REQUIRED WORK ▸ Repeat exactly the lines below, from the line containing "You are a GUI" through the last line, both included. Leave out any pictures.

Collected data entries:

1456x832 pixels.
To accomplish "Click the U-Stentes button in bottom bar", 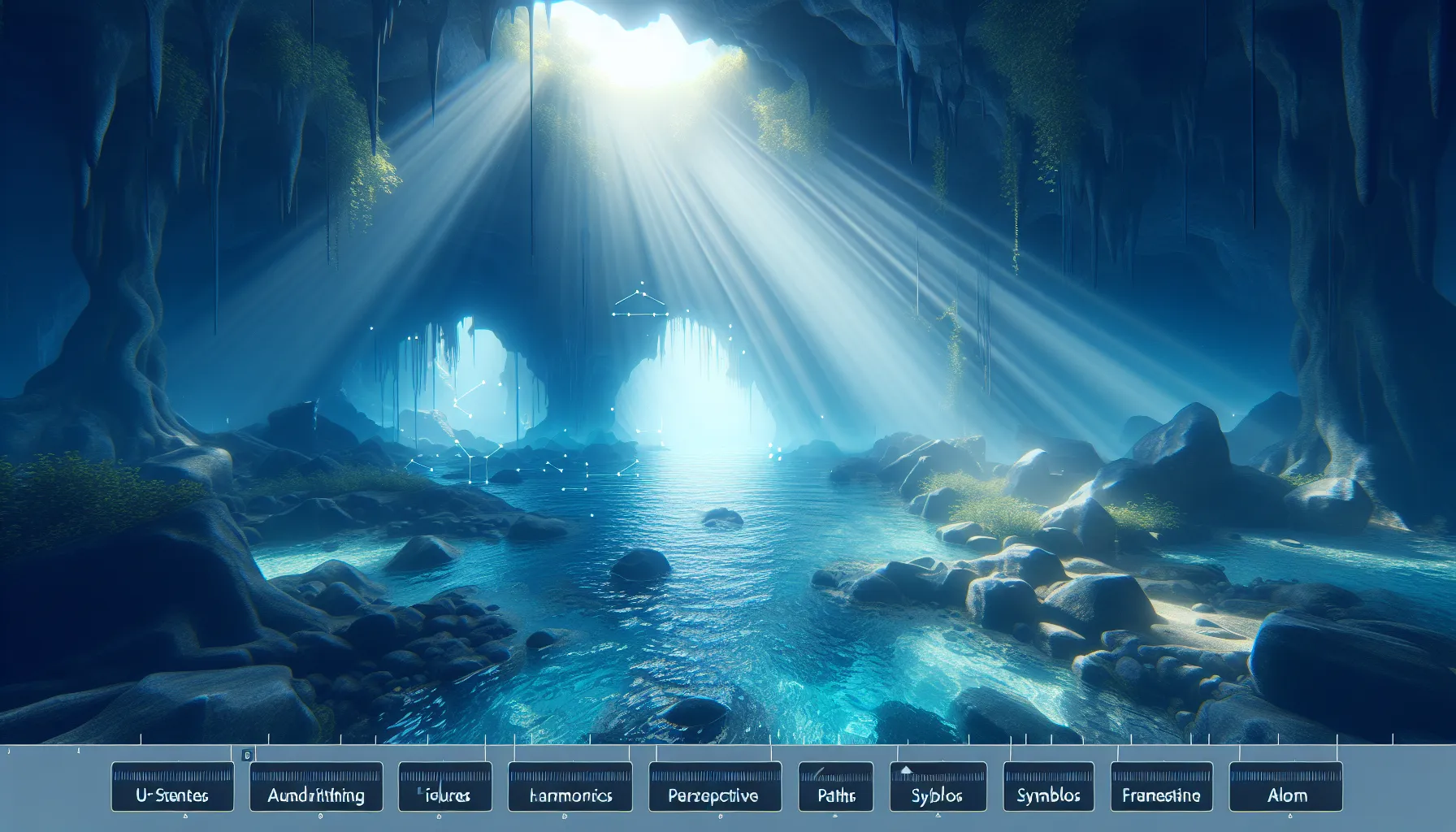I will click(x=172, y=786).
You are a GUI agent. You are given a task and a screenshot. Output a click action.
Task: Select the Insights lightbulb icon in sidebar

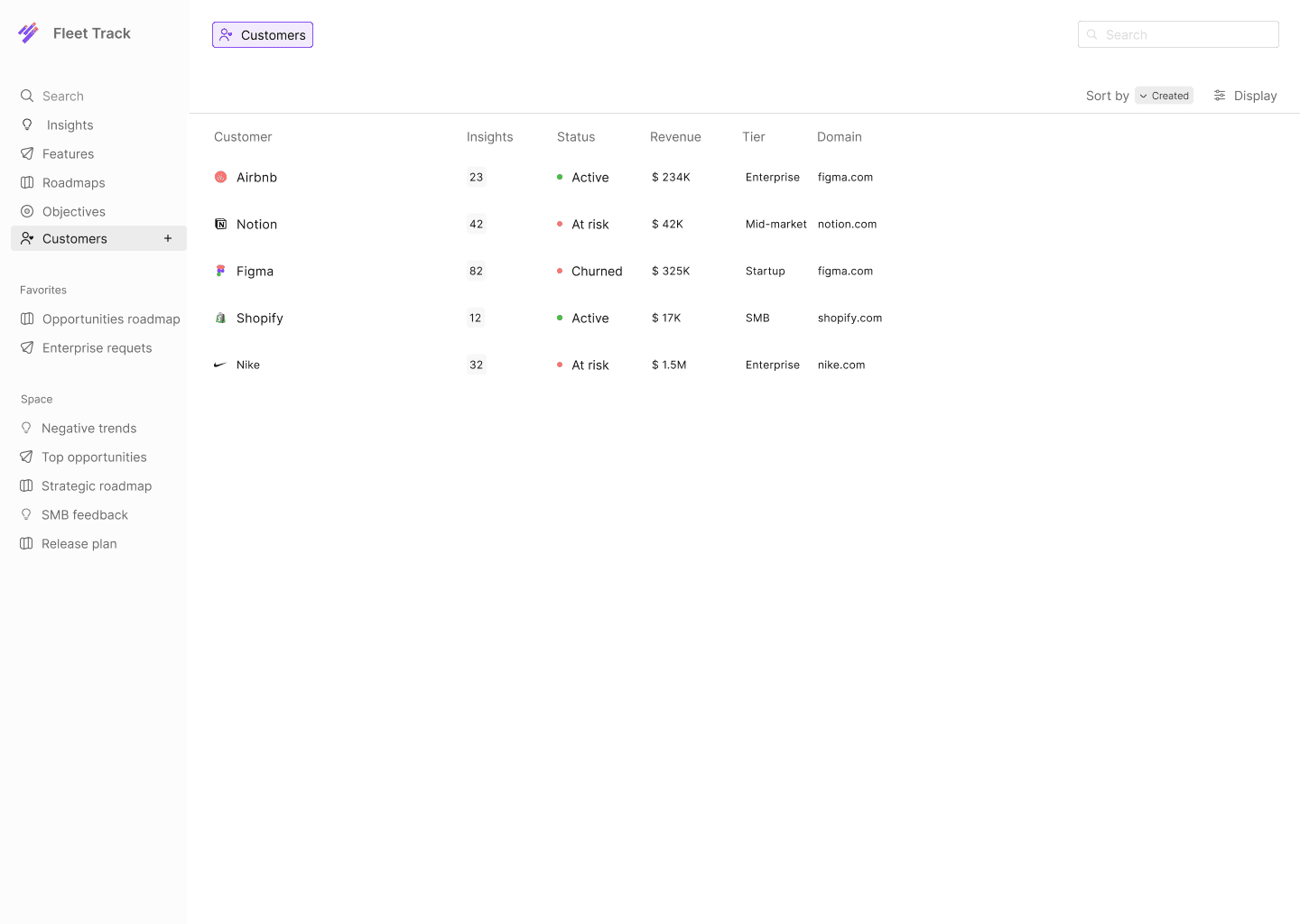27,125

EXERCISE OUTPUT ▸
You are a GUI agent. You are given a task and a screenshot. Output a click action.
Task: Select the Insights lightbulb icon in sidebar

27,125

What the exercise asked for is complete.